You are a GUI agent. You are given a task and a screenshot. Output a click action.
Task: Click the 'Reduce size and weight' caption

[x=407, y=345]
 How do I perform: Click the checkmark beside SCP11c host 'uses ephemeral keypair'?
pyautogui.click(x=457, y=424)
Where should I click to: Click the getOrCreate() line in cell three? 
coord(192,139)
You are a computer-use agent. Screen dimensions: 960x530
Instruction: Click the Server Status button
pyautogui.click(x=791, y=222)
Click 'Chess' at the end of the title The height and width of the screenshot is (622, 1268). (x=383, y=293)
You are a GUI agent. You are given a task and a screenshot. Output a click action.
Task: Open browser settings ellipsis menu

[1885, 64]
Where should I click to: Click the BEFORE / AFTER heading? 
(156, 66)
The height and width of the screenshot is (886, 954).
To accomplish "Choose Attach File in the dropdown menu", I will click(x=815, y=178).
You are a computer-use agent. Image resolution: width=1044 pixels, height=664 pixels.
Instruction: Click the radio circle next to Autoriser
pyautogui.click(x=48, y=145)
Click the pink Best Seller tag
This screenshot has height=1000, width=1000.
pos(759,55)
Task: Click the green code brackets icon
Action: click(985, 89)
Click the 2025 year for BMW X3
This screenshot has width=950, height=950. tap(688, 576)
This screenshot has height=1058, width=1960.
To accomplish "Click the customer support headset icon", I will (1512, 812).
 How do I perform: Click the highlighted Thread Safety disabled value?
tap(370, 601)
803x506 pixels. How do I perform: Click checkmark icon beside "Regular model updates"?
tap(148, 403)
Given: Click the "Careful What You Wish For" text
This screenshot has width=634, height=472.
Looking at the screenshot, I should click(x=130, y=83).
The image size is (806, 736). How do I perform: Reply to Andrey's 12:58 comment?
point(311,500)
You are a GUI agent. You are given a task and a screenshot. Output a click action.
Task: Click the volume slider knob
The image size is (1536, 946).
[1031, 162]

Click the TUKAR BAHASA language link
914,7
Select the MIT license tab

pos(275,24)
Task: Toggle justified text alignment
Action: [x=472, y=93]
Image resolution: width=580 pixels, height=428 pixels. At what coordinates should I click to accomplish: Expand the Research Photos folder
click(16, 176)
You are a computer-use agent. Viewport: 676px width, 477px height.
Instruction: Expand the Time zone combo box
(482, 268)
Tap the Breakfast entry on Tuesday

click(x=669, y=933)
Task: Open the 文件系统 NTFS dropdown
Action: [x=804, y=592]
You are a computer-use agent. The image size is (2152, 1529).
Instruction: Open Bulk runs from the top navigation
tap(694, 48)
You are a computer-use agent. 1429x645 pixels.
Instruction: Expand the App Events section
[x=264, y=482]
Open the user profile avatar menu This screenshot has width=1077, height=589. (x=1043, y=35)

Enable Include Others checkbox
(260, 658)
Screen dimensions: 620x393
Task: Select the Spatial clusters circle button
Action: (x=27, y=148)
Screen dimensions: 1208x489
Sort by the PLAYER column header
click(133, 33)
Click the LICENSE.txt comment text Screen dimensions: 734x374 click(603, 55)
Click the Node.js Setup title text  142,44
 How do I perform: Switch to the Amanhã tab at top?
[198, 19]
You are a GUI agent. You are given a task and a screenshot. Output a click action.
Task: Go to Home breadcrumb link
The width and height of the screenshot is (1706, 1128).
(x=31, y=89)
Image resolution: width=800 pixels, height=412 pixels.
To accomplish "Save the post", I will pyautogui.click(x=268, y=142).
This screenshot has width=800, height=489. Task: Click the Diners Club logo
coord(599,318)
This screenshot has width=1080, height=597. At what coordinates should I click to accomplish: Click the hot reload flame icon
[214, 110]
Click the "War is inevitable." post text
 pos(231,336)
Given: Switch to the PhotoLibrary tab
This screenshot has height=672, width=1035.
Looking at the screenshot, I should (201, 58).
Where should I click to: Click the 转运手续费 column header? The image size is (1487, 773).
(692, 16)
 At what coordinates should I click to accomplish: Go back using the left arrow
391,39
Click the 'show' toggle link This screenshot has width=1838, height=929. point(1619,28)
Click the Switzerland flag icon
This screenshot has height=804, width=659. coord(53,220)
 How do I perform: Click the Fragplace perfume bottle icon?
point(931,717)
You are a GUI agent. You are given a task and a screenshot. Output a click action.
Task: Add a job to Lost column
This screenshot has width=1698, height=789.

GOAL OF THE EXERCISE:
Give the listing again in its entirety, exactly as written.

ANSWER SPACE:
You are a GUI agent. You are given a task and a screenshot. Output a click action.
Task: Click the 'Reduce size and weight' caption

[x=407, y=345]
 How do I perform: Click the checkmark beside SCP11c host 'uses ephemeral keypair'?
pyautogui.click(x=457, y=424)
Where should I click to: Click the getOrCreate() line in cell three? 
coord(192,139)
You are a computer-use agent. Screen dimensions: 960x530
Instruction: Click the Server Status button
pyautogui.click(x=791, y=222)
Click 'Chess' at the end of the title The height and width of the screenshot is (622, 1268). (x=383, y=293)
You are a GUI agent. You are given a task and a screenshot. Output a click action.
Task: Open browser settings ellipsis menu

[1885, 64]
Where should I click to: Click the BEFORE / AFTER heading? 
(156, 66)
The height and width of the screenshot is (886, 954).
To accomplish "Choose Attach File in the dropdown menu", I will click(x=815, y=178).
You are a computer-use agent. Image resolution: width=1044 pixels, height=664 pixels.
Instruction: Click the radio circle next to Autoriser
pyautogui.click(x=48, y=145)
Click the pink Best Seller tag
This screenshot has height=1000, width=1000.
pos(759,55)
Task: Click the green code brackets icon
Action: click(985, 89)
Click the 2025 year for BMW X3
This screenshot has width=950, height=950. tap(688, 576)
This screenshot has height=1058, width=1960.
To accomplish "Click the customer support headset icon", I will (1512, 812).
 How do I perform: Click the highlighted Thread Safety disabled value?
tap(370, 601)
803x506 pixels. How do I perform: Click checkmark icon beside "Regular model updates"?
tap(148, 403)
Given: Click the "Careful What You Wish For" text
This screenshot has width=634, height=472.
Looking at the screenshot, I should click(x=130, y=83).
The image size is (806, 736). How do I perform: Reply to Andrey's 12:58 comment?
point(311,500)
You are a GUI agent. You are given a task and a screenshot. Output a click action.
Task: Click the volume slider knob
The image size is (1536, 946).
[1031, 162]

Click the TUKAR BAHASA language link
914,7
Select the MIT license tab

pos(275,24)
Task: Toggle justified text alignment
Action: [x=472, y=93]
Image resolution: width=580 pixels, height=428 pixels. At what coordinates should I click to accomplish: Expand the Research Photos folder
click(16, 176)
You are a computer-use agent. Viewport: 676px width, 477px height.
Instruction: Expand the Time zone combo box
(482, 268)
Tap the Breakfast entry on Tuesday

click(x=669, y=933)
Task: Open the 文件系统 NTFS dropdown
Action: [x=804, y=592]
You are a computer-use agent. The image size is (2152, 1529).
Instruction: Open Bulk runs from the top navigation
tap(694, 48)
You are a computer-use agent. 1429x645 pixels.
Instruction: Expand the App Events section
[x=264, y=482]
Open the user profile avatar menu This screenshot has width=1077, height=589. (x=1043, y=35)

Enable Include Others checkbox
(260, 658)
Screen dimensions: 620x393
Task: Select the Spatial clusters circle button
Action: (x=27, y=148)
Screen dimensions: 1208x489
Sort by the PLAYER column header
click(133, 33)
Click the LICENSE.txt comment text Screen dimensions: 734x374 click(603, 55)
Click the Node.js Setup title text  142,44
 How do I perform: Switch to the Amanhã tab at top?
[198, 19]
You are a GUI agent. You are given a task and a screenshot. Output a click action.
Task: Go to Home breadcrumb link
The width and height of the screenshot is (1706, 1128).
(x=31, y=89)
Image resolution: width=800 pixels, height=412 pixels.
To accomplish "Save the post", I will pyautogui.click(x=268, y=142).
This screenshot has width=800, height=489. Task: Click the Diners Club logo
coord(599,318)
This screenshot has width=1080, height=597. At what coordinates should I click to accomplish: Click the hot reload flame icon
[214, 110]
Click the "War is inevitable." post text
 pos(231,336)
Given: Switch to the PhotoLibrary tab
This screenshot has height=672, width=1035.
Looking at the screenshot, I should (201, 58).
Where should I click to: Click the 转运手续费 column header? The image size is (1487, 773).
(692, 16)
 At what coordinates should I click to accomplish: Go back using the left arrow
391,39
Click the 'show' toggle link This screenshot has width=1838, height=929. point(1619,28)
Click the Switzerland flag icon
This screenshot has height=804, width=659. coord(53,220)
 How do I perform: Click the Fragplace perfume bottle icon?
point(931,717)
You are a GUI agent. You are given a task and a screenshot. Output a click action.
Task: Add a job to Lost column
This screenshot has width=1698, height=789.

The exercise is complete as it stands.